* WHAT IS REQUIRED:
Please reproduce the entries below exactly from the line with "Select line 4 -> MACHINE:STARTUP list entry" through their last line, leaving out any pictures.

[[ GIVEN ENTRIES open ]]

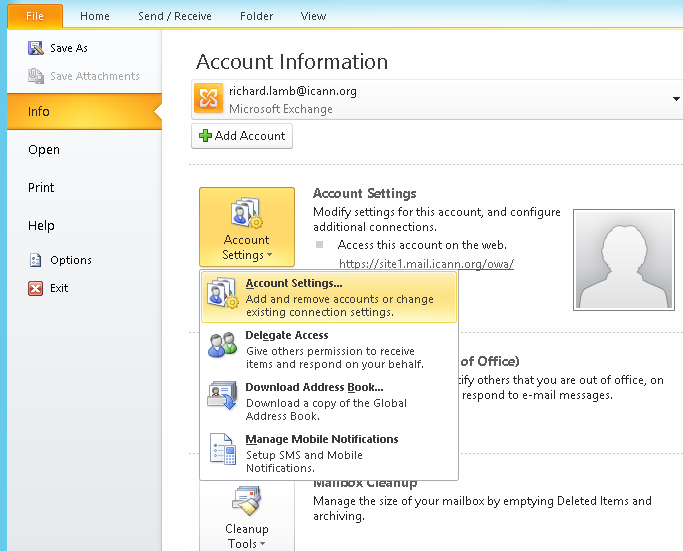The image size is (683, 551).
Task: Open the site1.mail.icann.org OWA link
Action: pos(426,264)
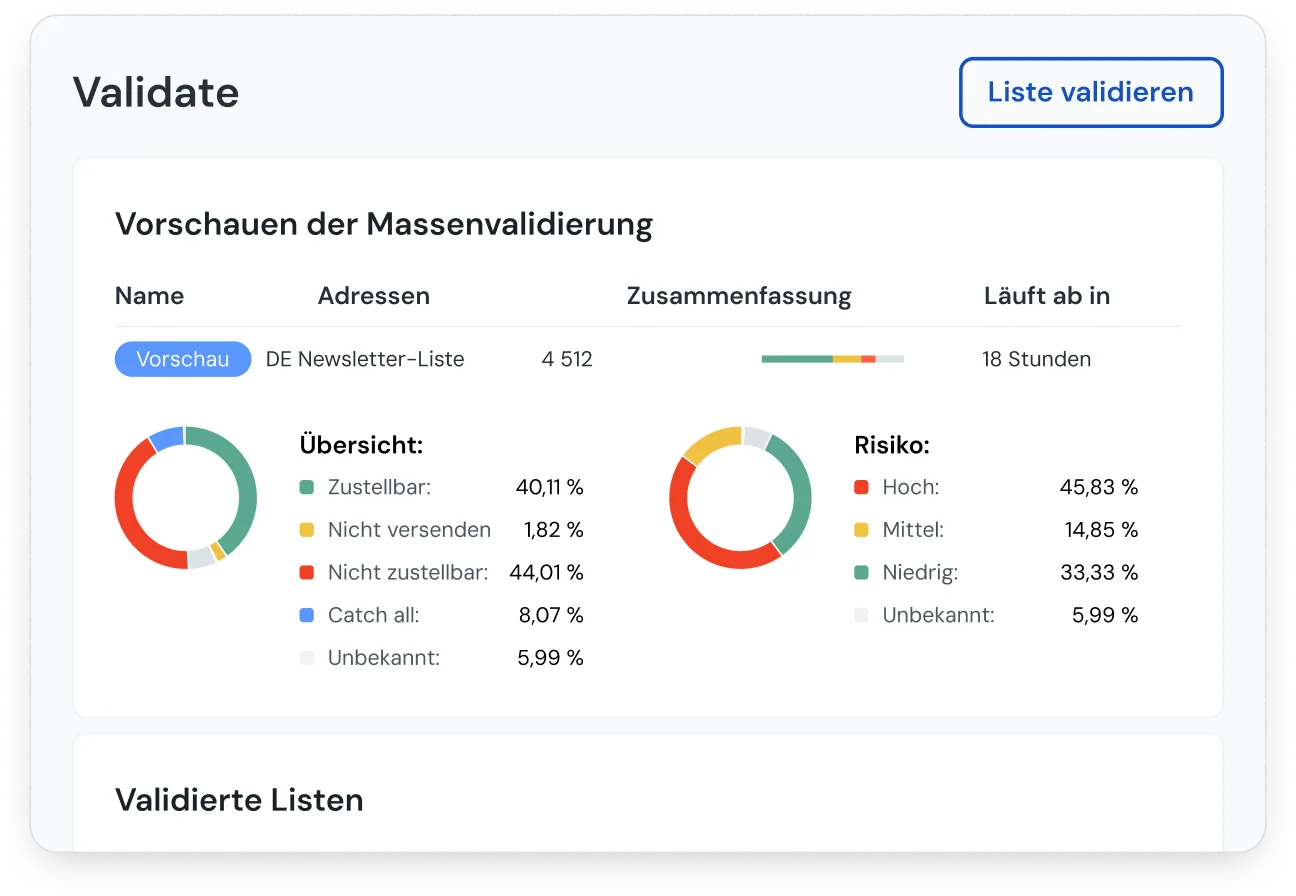1296x896 pixels.
Task: Switch to the Validierte Listen section heading
Action: pos(240,800)
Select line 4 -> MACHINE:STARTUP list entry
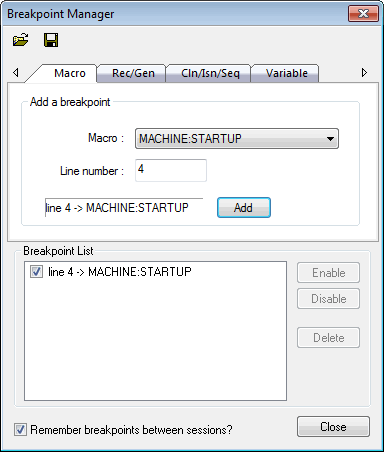This screenshot has height=452, width=384. 120,272
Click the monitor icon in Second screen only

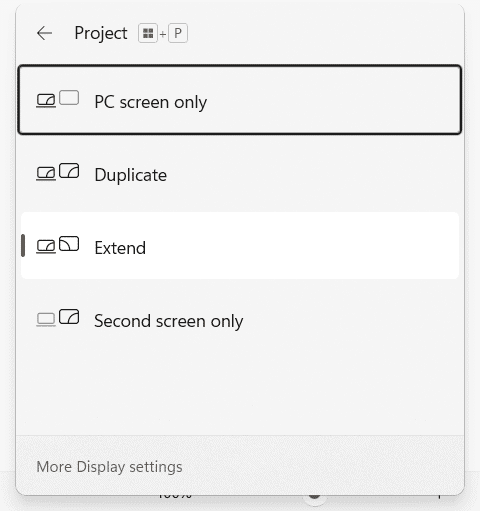pyautogui.click(x=69, y=316)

[[ GIVEN ENTRIES closed ]]

* EXERCISE OUTPUT:
Select line 4 -> MACHINE:STARTUP list entry
This screenshot has height=452, width=384. 120,272
Click the monitor icon in Second screen only

pyautogui.click(x=69, y=316)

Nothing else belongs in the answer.